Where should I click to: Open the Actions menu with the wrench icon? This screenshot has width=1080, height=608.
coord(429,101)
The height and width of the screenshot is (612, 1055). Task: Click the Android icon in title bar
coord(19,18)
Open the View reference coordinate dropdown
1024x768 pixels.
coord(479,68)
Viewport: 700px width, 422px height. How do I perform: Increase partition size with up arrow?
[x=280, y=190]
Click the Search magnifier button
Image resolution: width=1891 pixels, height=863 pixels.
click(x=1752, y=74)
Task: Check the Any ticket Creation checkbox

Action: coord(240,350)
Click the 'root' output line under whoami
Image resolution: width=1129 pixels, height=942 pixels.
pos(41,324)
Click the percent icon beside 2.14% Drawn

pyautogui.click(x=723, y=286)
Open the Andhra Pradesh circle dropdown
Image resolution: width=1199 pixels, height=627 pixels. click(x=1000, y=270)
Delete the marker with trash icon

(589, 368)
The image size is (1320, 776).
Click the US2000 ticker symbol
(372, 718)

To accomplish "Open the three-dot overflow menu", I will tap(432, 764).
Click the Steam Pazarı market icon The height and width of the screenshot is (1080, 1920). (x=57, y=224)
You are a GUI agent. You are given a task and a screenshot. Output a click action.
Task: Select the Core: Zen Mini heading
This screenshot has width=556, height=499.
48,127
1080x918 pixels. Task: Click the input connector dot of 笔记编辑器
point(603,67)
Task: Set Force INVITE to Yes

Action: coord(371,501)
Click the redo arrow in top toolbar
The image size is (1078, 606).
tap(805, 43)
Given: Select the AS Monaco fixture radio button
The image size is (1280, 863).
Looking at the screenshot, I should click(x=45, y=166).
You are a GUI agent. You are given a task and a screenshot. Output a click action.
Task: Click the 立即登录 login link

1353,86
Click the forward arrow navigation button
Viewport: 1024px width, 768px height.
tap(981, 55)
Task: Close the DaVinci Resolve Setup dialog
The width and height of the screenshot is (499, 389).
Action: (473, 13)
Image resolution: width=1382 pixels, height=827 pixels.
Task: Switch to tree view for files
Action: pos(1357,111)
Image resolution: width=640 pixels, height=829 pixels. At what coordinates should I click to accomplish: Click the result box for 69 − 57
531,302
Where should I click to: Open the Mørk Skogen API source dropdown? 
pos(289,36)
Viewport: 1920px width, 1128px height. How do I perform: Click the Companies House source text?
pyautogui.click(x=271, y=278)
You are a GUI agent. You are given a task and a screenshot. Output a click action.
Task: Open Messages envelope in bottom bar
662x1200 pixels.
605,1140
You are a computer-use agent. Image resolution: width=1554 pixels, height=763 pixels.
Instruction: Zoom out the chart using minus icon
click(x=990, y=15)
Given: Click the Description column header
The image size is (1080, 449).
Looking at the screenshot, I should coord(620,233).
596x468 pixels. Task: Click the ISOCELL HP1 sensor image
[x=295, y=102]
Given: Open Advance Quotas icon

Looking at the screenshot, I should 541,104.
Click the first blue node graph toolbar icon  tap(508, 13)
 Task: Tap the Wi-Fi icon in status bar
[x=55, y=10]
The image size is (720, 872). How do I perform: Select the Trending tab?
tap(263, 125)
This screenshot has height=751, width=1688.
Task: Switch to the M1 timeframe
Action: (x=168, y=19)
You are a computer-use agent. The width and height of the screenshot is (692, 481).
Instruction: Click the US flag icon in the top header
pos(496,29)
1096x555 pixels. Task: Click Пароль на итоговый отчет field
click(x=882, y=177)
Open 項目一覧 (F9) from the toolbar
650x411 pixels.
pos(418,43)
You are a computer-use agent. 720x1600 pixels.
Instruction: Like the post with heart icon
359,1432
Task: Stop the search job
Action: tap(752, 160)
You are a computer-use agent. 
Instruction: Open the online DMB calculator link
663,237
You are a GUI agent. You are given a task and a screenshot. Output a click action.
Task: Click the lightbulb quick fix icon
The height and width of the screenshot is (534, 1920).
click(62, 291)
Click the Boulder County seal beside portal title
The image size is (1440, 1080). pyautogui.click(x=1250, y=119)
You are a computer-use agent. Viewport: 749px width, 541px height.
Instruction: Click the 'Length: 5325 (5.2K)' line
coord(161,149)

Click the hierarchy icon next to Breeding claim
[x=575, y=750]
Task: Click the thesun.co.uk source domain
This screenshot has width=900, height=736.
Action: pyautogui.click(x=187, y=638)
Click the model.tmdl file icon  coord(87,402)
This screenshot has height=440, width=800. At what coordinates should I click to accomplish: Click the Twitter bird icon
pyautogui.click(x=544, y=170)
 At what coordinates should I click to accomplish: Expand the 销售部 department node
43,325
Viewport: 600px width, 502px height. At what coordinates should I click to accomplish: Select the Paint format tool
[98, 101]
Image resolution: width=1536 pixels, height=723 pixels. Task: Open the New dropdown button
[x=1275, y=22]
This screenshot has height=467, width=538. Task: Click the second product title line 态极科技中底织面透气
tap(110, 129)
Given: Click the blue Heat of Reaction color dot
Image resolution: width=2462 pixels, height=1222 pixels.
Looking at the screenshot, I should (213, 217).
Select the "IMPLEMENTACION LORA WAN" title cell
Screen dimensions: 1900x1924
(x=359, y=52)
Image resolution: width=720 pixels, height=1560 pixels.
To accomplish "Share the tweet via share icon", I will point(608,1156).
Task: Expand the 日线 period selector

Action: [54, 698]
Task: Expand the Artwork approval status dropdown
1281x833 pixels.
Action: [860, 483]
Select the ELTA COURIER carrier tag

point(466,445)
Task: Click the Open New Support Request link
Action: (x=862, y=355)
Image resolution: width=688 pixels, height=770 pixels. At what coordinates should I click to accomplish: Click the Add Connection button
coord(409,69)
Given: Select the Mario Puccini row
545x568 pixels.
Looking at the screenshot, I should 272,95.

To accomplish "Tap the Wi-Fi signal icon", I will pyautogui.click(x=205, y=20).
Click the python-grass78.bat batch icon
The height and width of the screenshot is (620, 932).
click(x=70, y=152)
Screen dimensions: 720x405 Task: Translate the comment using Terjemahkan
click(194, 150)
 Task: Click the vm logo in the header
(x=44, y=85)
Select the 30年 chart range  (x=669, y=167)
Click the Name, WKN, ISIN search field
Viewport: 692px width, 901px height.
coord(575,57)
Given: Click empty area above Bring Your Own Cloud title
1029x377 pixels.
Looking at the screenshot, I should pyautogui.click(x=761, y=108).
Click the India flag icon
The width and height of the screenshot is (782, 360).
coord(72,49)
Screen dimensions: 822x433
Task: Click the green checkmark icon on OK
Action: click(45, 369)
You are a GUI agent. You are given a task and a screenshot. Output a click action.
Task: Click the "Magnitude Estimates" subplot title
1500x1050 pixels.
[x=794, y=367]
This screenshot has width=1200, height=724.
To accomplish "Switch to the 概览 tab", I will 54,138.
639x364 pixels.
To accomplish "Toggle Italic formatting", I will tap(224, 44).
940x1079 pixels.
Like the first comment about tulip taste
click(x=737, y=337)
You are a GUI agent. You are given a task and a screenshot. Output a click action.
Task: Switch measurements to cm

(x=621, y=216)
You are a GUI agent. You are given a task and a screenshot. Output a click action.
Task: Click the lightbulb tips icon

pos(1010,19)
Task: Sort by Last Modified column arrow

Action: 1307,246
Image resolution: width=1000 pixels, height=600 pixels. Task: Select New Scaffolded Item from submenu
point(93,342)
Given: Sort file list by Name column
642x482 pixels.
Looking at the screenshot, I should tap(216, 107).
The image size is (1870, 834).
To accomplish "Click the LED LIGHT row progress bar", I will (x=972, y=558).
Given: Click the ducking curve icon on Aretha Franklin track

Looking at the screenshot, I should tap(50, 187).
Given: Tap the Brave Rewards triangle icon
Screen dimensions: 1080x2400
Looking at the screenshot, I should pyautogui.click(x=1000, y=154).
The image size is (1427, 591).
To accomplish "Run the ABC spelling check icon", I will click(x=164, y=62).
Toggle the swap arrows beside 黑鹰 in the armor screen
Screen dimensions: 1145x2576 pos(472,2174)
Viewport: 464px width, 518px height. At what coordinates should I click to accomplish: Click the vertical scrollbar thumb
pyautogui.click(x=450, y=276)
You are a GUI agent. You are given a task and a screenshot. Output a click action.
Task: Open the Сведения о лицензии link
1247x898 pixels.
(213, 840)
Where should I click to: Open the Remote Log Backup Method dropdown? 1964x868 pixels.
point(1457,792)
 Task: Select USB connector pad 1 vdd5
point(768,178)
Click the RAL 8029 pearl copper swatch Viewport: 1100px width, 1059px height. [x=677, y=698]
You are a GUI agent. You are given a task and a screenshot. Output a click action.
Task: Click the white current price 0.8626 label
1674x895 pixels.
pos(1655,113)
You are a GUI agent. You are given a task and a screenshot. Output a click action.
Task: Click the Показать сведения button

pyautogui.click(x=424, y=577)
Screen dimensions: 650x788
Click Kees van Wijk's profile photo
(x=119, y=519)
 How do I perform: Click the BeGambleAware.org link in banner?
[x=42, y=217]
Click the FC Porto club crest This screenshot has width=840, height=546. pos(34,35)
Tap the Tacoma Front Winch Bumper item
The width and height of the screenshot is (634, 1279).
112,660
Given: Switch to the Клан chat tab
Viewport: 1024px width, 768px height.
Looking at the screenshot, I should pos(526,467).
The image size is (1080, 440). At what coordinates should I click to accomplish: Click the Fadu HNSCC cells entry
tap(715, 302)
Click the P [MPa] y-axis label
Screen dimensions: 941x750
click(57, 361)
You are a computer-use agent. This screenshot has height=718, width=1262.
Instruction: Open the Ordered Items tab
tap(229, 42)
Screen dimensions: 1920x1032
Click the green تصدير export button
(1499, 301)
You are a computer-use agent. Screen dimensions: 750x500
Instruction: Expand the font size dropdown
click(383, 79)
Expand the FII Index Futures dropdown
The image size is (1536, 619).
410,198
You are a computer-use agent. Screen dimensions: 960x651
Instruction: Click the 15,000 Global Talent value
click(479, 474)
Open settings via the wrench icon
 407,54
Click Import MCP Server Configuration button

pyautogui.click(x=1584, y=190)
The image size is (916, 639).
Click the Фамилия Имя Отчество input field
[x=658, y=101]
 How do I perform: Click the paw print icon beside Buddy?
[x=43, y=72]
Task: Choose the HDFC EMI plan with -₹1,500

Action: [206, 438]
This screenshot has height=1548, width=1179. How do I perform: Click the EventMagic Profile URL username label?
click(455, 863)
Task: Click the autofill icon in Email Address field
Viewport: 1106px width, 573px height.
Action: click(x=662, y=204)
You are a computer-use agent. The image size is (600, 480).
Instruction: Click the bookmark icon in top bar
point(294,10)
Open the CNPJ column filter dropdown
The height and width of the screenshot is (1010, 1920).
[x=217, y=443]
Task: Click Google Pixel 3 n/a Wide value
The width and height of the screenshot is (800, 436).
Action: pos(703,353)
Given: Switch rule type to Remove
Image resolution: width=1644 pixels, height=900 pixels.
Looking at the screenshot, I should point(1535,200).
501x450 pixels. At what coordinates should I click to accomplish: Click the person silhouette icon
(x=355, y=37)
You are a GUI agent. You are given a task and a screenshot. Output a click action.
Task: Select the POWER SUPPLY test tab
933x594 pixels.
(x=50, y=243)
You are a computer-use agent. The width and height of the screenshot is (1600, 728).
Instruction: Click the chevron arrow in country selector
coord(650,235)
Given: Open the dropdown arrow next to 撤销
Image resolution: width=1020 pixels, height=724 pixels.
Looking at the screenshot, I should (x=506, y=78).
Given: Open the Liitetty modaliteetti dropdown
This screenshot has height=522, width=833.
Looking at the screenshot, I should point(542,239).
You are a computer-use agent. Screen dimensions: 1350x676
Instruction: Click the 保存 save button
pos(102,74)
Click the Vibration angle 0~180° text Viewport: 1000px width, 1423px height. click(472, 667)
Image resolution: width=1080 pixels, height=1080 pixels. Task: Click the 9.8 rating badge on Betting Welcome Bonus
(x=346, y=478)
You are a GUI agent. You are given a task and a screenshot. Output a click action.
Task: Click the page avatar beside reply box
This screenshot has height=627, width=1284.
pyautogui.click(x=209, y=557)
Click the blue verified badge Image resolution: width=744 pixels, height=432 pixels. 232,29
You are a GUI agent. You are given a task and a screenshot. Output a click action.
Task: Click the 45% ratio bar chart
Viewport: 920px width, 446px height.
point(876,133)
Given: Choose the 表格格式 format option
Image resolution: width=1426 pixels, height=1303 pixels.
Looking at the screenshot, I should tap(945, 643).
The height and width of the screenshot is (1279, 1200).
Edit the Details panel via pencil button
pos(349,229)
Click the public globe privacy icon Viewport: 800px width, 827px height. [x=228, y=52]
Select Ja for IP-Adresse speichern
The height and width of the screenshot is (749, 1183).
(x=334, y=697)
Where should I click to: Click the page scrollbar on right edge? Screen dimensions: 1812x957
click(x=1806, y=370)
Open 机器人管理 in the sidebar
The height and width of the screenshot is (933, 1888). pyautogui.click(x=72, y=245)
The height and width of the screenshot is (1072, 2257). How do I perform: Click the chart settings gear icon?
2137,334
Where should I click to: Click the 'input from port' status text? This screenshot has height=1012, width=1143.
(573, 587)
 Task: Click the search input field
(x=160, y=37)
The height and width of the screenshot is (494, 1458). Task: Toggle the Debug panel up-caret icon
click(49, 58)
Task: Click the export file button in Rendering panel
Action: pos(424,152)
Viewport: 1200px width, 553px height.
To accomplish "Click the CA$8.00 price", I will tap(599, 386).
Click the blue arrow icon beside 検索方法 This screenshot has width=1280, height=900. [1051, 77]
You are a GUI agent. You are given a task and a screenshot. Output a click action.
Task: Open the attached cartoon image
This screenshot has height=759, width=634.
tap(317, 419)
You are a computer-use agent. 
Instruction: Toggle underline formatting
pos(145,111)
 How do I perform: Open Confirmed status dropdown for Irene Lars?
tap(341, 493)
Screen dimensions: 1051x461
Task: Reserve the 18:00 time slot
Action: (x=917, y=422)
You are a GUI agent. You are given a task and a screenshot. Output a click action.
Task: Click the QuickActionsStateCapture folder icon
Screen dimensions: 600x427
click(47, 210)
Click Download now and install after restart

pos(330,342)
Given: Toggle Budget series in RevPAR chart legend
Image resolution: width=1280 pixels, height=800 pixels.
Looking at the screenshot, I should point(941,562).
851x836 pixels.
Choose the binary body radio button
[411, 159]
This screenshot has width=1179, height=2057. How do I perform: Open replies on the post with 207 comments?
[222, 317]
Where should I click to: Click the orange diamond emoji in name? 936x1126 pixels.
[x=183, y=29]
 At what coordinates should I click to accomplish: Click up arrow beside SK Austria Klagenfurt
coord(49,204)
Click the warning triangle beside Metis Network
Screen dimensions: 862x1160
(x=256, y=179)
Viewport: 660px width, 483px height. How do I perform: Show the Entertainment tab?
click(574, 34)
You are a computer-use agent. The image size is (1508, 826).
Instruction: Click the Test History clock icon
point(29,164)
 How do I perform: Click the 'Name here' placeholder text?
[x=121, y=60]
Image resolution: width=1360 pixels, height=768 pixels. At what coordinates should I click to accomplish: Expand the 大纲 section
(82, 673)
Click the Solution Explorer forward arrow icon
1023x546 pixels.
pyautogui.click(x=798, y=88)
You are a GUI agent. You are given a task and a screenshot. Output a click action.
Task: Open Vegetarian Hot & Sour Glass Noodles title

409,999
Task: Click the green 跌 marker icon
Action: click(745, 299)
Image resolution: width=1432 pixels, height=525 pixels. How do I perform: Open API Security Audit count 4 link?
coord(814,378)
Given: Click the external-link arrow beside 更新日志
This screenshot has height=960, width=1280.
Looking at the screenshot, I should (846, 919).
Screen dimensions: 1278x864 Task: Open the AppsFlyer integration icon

What is being asked:
Taking the material above, extract exactly and only the lines from the line with "You are a computer-use agent. Image" to the line with "Click the first", inclusive of both.

Output of the task:
You are a computer-use agent. Image resolution: width=1554 pixels, height=763 pixels.
Instruction: Zoom out the chart using minus icon
click(x=990, y=15)
Given: Click the Description column header
The image size is (1080, 449).
Looking at the screenshot, I should coord(620,233).
596x468 pixels. Task: Click the ISOCELL HP1 sensor image
[x=295, y=102]
Given: Open Advance Quotas icon

Looking at the screenshot, I should 541,104.
Click the first blue node graph toolbar icon  tap(508, 13)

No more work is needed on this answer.